Directions for this task :: Convert the entries below into a JSON list of strings, with one string per line and blank lines skipped. Leave the pictures out of the list.

Dataset excerpts ::
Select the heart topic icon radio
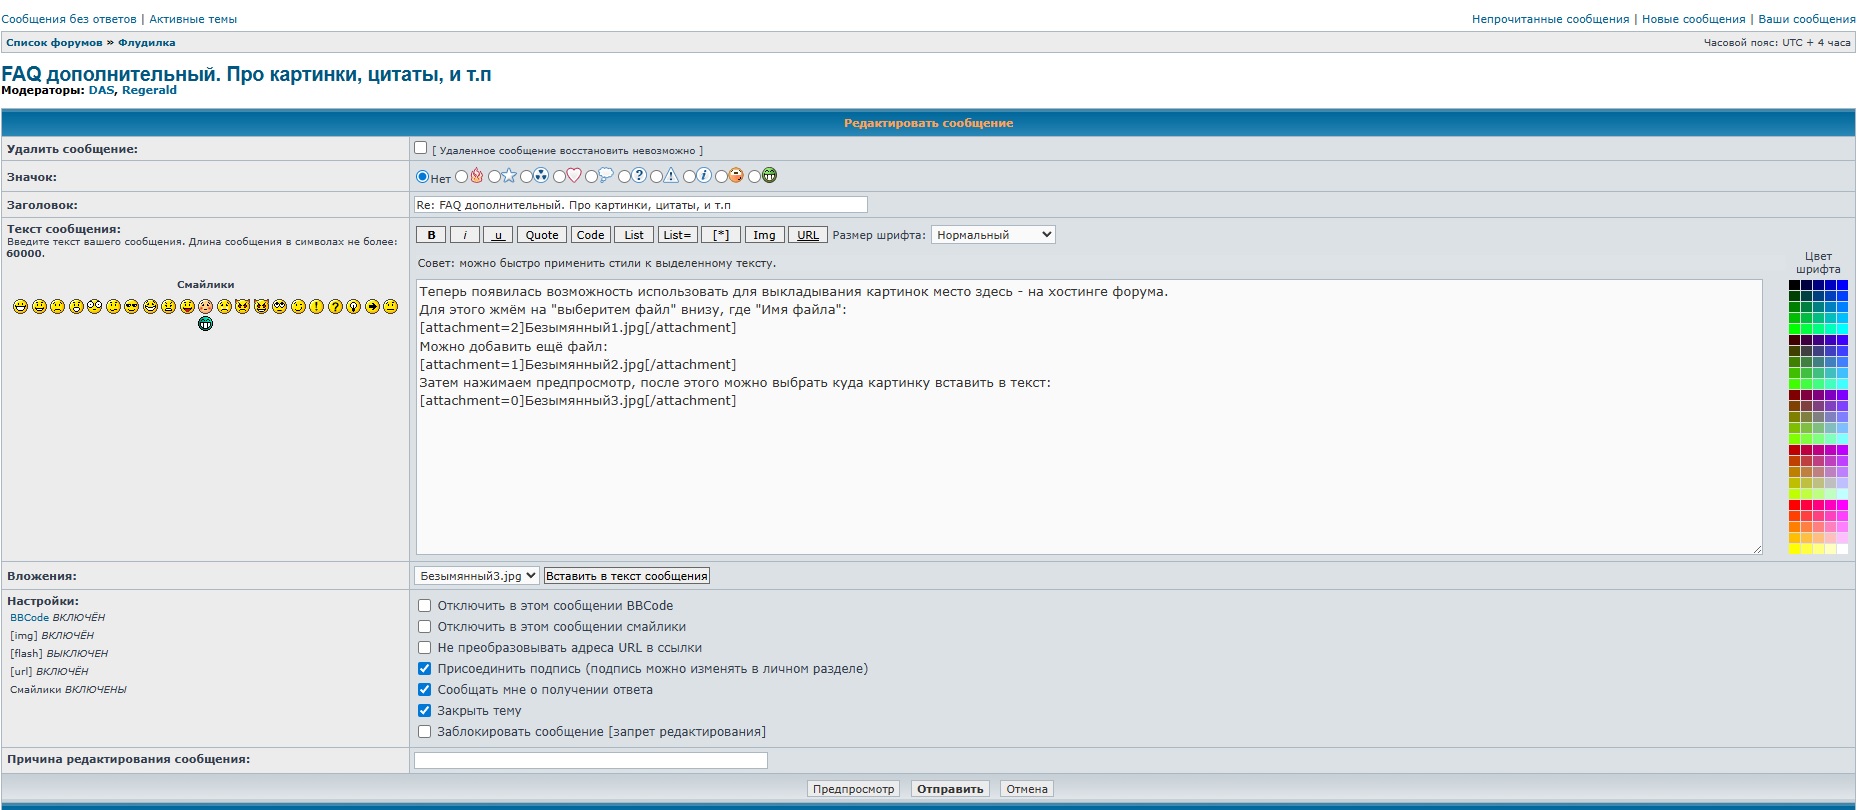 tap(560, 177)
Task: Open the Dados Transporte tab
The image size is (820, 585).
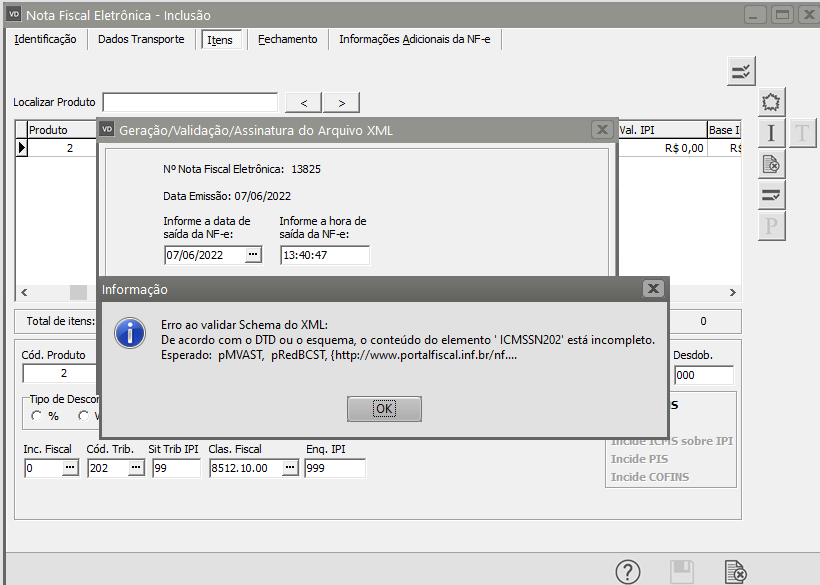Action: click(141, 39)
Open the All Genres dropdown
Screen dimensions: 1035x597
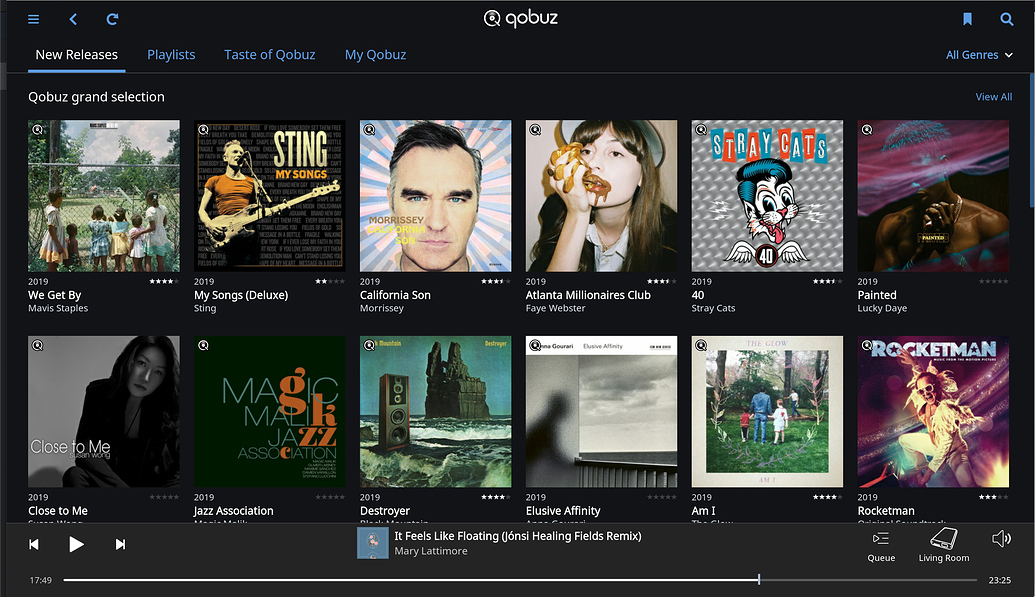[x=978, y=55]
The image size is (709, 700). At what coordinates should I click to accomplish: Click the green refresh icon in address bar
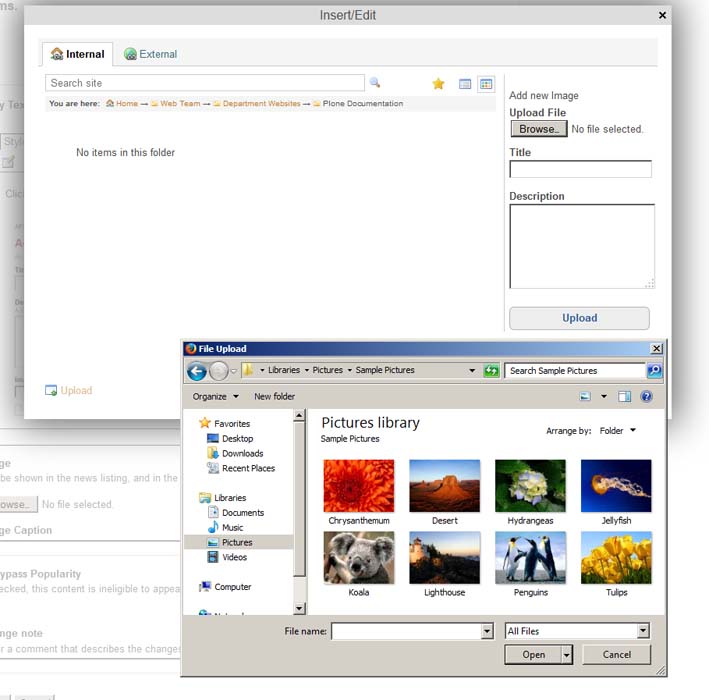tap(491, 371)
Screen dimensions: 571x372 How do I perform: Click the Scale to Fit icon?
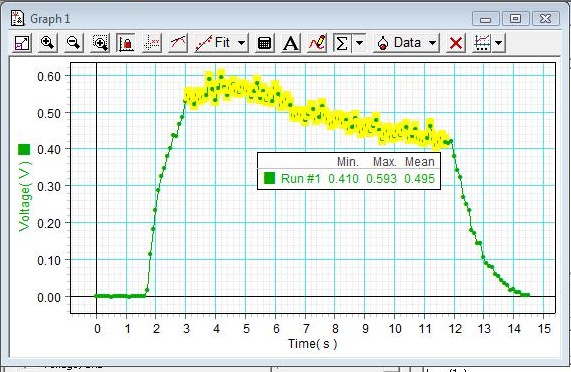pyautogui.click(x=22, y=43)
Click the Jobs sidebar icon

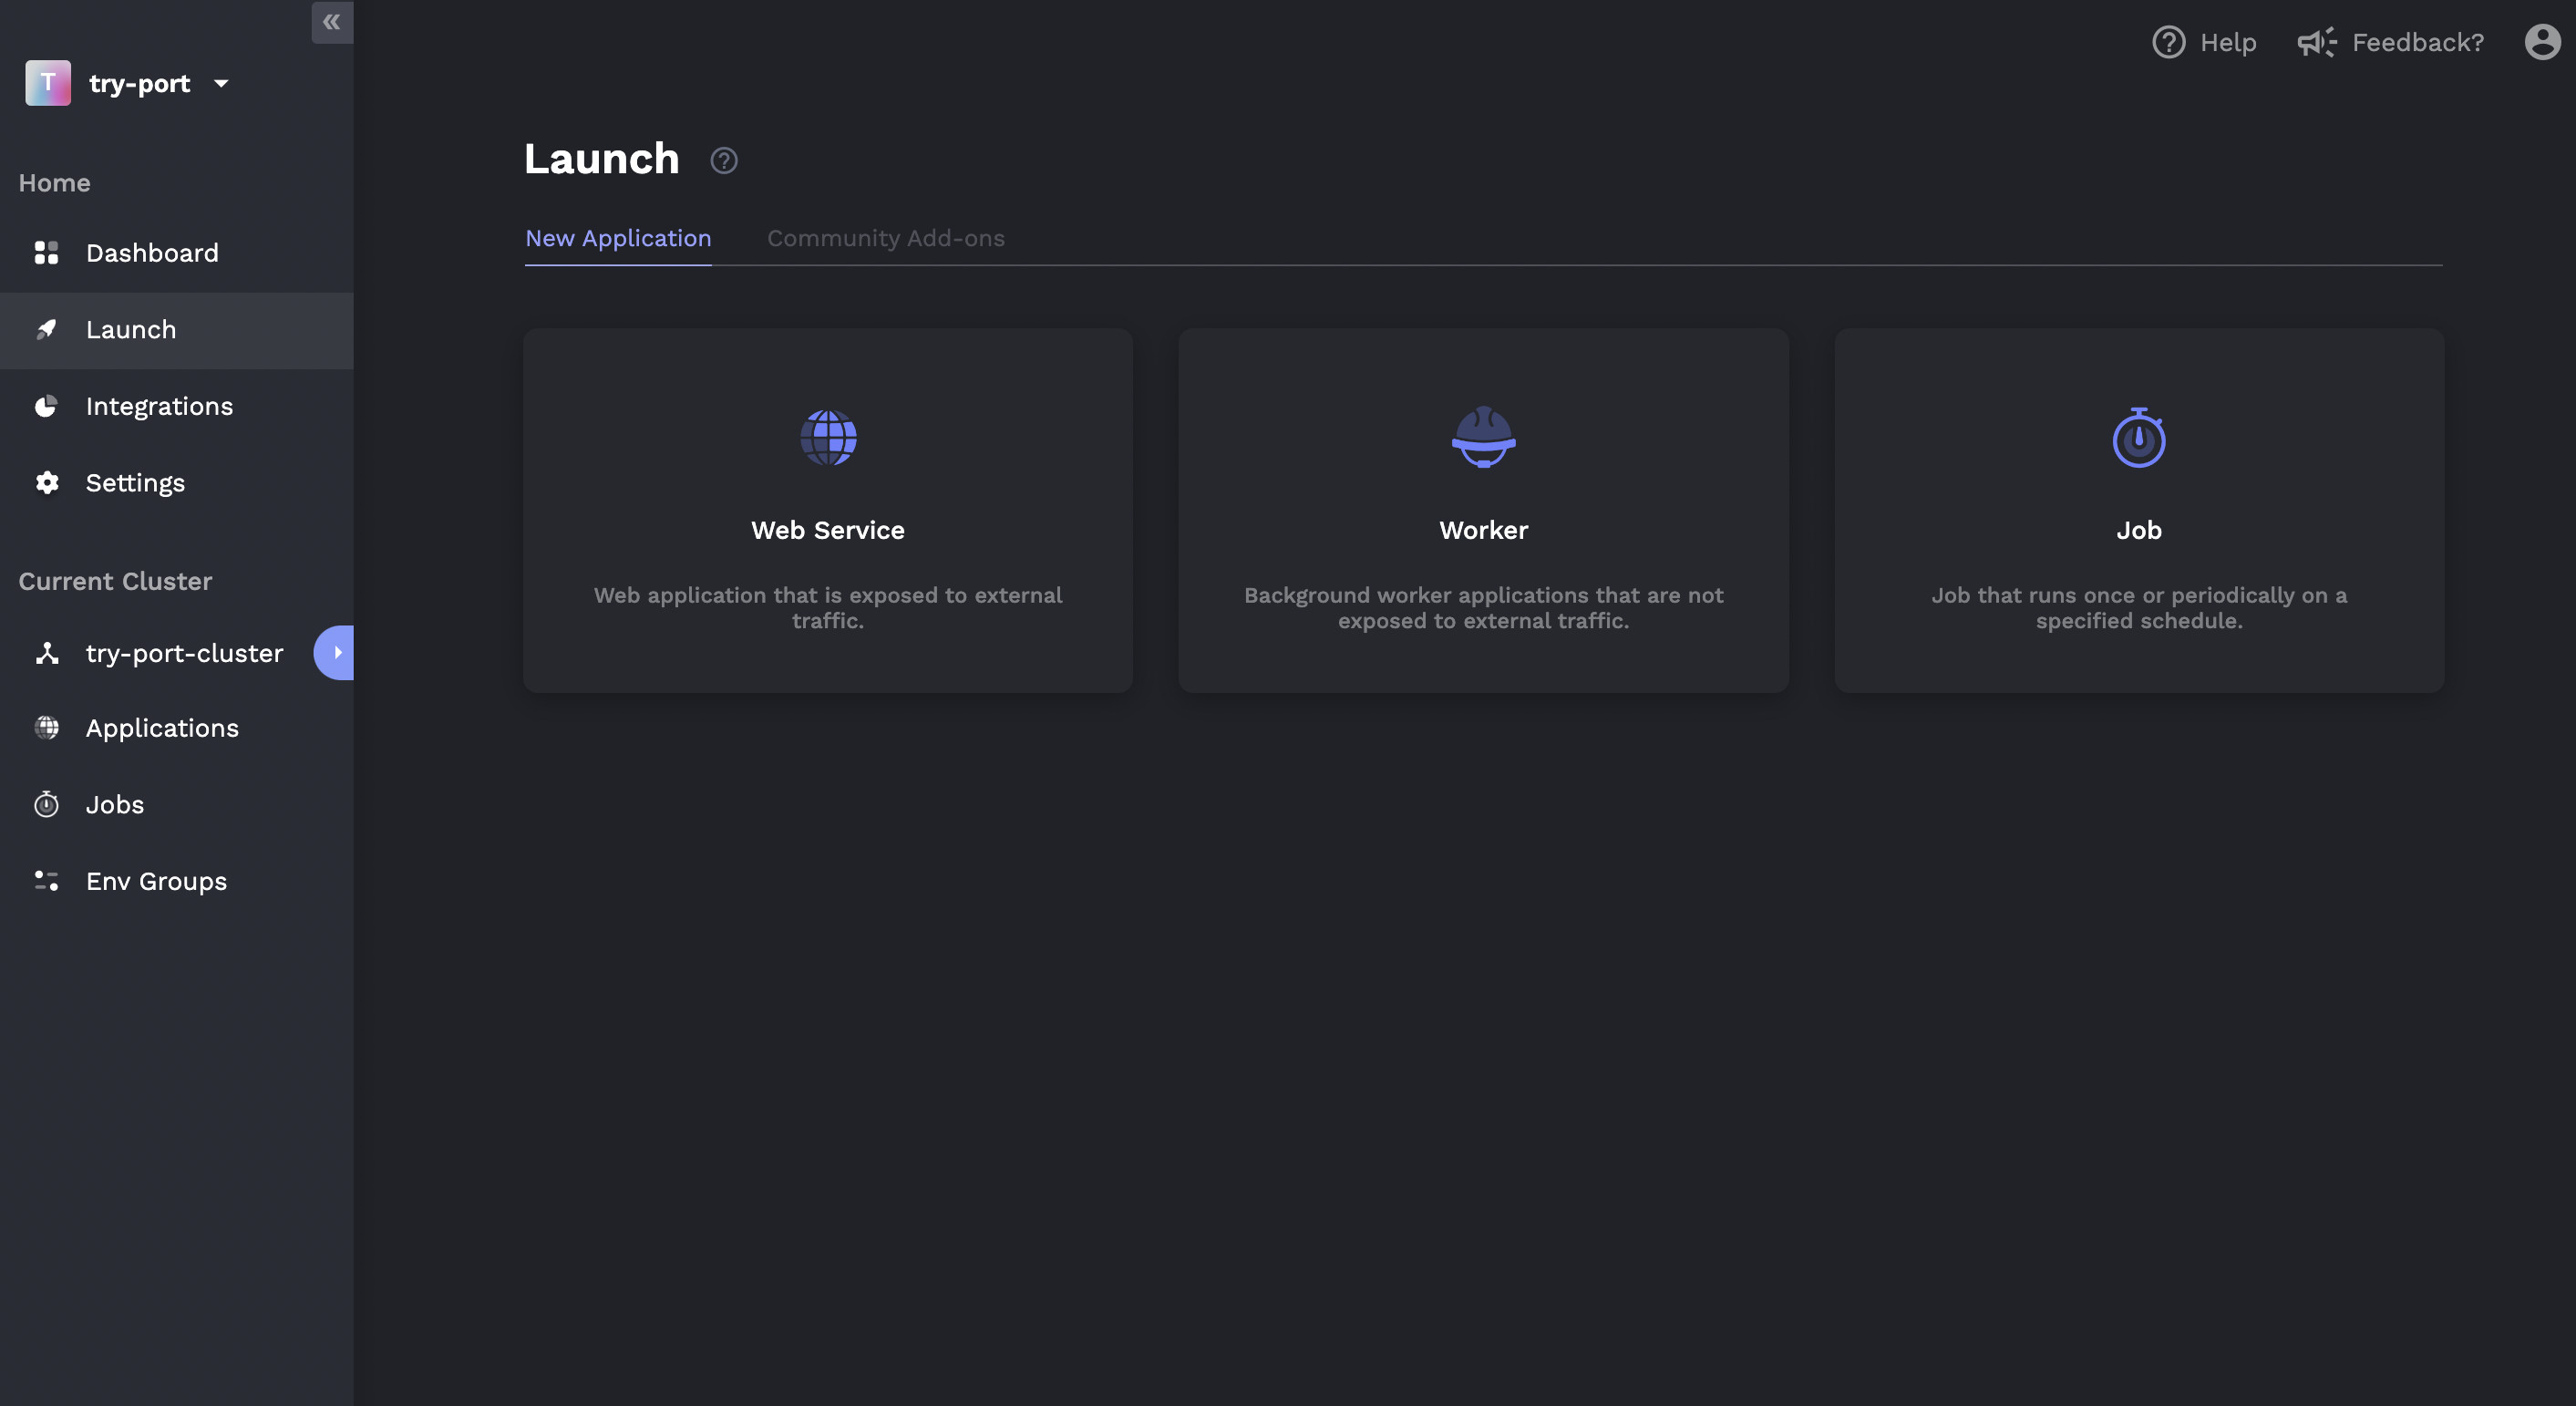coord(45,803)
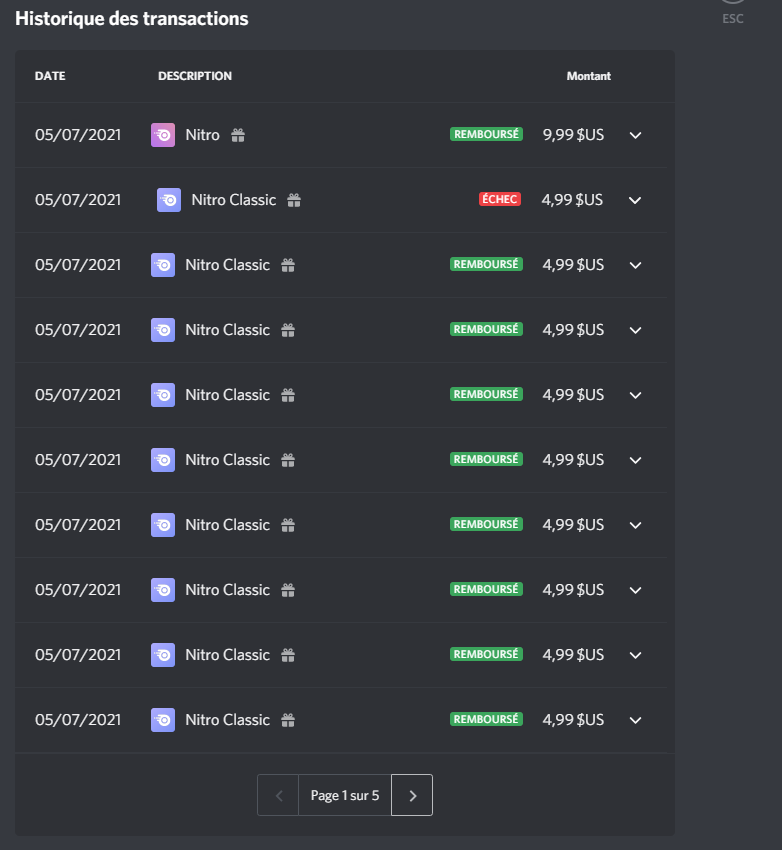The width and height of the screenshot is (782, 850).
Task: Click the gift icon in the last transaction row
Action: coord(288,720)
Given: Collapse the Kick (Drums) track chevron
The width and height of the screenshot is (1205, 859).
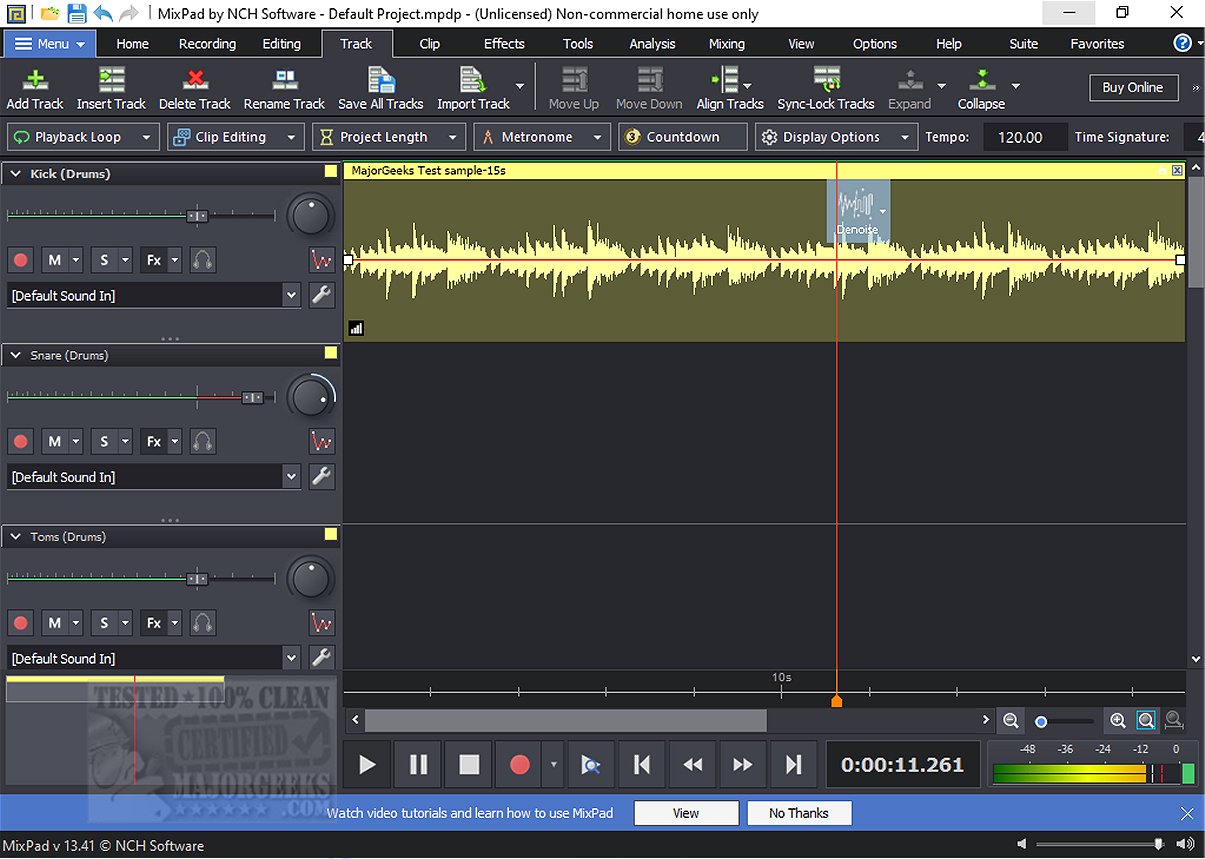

Exercise output ::
[
  "Select the heart topic icon radio",
  " tap(560, 177)",
  "Task: Open the Dados Transporte tab",
  "The image size is (820, 585).",
  "Action: click(141, 39)",
  "Open the All Genres dropdown",
  "Screen dimensions: 1035x597",
  "[x=978, y=55]",
  "The image size is (709, 700). At what coordinates should I click to accomplish: Click the green refresh icon in address bar",
  "tap(491, 371)",
  "Screen dimensions: 571x372 How do I perform: Click the Scale to Fit icon?",
  "pyautogui.click(x=22, y=43)",
  "Click the Jobs sidebar icon",
  "coord(45,803)",
  "The width and height of the screenshot is (782, 850).",
  "Task: Click the gift icon in the last transaction row",
  "Action: coord(288,720)",
  "Given: Collapse the Kick (Drums) track chevron",
  "The width and height of the screenshot is (1205, 859)."
]